▶ [Supplied text]
Impulse Noise Correction in OFDM Systems

Abstract

In orthogonal frequency division multiplexing (OFDM) systems, the impulse noise causes catastrophic accuracy degradation since the impulse noise affects all the subcarriers in a symbol due to the fast Fourier transform (FFT) operations at the receiver. Potential causes of impulse noise include erasure channel, power switching, and circuit failure in integrated circuits. In this paper, from a practical observation, a novel iterative impulse error correction scheme is proposed. This scheme is referred to as the impulse noise location and value search algorithm, which is based on the crucial observation of the relationship of the impulse noise and the symbol constellation. In a 512-FFT OFDM system at 25 dB additive white Gaussian noise signal-to-noise ratio, for quadrature amplitude modulation (QAM)-4 and QAM-8 modulation, simulation results show that our proposed novel scheme can effectively correct impulse errors that corrupt up to 20.7 % and 13.9 % of the received time-domain signal at known locations. In addition, without the knowledge of impulse noise location, the proposed scheme still can correct at least 9.96 % of the received time-domain signal for QAM-4 modulation.

▶ [Goal 1]
Name every potential cause of impulse noise that the abstract on impulse noise correction in OFDM systems lists.

▶ [Provided records]
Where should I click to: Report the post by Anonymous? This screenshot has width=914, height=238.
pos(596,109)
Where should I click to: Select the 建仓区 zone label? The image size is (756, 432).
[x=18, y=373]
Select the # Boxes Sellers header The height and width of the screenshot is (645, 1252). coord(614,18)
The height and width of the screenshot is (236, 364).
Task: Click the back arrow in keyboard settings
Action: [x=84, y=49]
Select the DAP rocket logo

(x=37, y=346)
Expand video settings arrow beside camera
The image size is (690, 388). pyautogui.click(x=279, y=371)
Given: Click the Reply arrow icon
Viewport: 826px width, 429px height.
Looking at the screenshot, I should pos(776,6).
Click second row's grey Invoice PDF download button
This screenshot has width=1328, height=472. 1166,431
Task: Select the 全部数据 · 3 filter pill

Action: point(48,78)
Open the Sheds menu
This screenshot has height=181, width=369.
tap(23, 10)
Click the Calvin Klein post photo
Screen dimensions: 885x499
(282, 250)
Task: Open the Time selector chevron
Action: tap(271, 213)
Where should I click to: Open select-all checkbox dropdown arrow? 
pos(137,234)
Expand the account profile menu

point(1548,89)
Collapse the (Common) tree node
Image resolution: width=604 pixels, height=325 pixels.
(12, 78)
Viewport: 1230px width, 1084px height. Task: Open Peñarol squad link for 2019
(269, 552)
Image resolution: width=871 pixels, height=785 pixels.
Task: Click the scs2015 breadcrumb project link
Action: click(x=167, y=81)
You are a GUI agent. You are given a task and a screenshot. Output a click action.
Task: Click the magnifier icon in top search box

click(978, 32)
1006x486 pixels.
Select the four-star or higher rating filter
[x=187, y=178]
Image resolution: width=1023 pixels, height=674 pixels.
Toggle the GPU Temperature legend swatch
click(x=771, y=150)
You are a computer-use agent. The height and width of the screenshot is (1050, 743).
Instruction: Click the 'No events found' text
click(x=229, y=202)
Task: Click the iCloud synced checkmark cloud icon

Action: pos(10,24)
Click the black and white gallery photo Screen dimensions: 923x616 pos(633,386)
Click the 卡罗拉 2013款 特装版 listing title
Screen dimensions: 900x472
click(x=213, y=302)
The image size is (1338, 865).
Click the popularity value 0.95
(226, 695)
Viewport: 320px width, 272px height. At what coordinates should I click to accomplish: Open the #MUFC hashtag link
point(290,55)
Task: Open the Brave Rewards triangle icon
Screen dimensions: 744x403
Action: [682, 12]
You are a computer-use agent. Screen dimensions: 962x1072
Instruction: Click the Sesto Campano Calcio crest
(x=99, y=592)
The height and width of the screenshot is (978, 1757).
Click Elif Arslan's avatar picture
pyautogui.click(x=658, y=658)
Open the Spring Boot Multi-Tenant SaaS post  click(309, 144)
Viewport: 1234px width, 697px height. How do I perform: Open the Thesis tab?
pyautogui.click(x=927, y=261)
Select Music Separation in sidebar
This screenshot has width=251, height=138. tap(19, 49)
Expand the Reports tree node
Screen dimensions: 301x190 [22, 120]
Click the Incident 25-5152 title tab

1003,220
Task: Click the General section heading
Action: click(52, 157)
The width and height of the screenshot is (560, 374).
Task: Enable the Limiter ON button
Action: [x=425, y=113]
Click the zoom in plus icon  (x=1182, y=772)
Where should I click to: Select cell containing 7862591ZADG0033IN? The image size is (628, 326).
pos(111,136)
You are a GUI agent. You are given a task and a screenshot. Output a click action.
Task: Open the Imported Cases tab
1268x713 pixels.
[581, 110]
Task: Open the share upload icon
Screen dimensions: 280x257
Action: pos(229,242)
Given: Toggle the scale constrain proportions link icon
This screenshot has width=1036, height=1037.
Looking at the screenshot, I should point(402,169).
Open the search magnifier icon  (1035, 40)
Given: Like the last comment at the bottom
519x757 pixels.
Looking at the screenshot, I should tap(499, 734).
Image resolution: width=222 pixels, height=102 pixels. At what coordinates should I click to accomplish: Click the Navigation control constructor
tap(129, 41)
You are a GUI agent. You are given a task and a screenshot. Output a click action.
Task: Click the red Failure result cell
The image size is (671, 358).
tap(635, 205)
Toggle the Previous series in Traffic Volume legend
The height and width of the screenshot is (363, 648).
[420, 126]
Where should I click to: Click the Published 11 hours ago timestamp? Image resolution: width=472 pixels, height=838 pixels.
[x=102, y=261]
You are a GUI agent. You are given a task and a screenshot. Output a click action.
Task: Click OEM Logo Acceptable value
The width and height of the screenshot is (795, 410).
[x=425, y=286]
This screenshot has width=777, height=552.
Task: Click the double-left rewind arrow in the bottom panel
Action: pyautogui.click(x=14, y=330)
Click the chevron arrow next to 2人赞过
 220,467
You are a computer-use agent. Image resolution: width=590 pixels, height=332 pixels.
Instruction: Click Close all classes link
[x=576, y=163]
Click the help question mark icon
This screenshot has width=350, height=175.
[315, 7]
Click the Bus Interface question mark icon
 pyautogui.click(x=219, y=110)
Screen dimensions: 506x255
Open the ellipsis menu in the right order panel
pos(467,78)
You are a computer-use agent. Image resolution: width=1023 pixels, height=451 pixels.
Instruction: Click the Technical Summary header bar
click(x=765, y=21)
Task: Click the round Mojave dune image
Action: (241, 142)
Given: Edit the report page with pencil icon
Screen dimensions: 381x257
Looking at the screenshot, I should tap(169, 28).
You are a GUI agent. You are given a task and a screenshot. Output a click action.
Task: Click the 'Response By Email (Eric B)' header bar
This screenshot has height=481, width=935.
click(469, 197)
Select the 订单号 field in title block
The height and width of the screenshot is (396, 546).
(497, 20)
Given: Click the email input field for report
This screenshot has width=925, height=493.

▶ [Goal 2]
Render everything in the entries, from the line containing "Given: Edit the report page with pencil icon" down to the end of the entries, as a numbered list, omitting any blank lines.

▶ [Task solution 1]
- Erasure channel
- Power switching
- Circuit failure in integrated circuits

▶ [Task solution 2]
1. Given: Edit the report page with pencil icon
2. Screen dimensions: 381x257
3. Looking at the screenshot, I should tap(169, 28).
4. You are a GUI agent. You are given a task and a screenshot. Output a click action.
5. Task: Click the 'Response By Email (Eric B)' header bar
6. This screenshot has height=481, width=935.
7. click(469, 197)
8. Select the 订单号 field in title block
9. The height and width of the screenshot is (396, 546).
10. (497, 20)
11. Given: Click the email input field for report
12. This screenshot has width=925, height=493.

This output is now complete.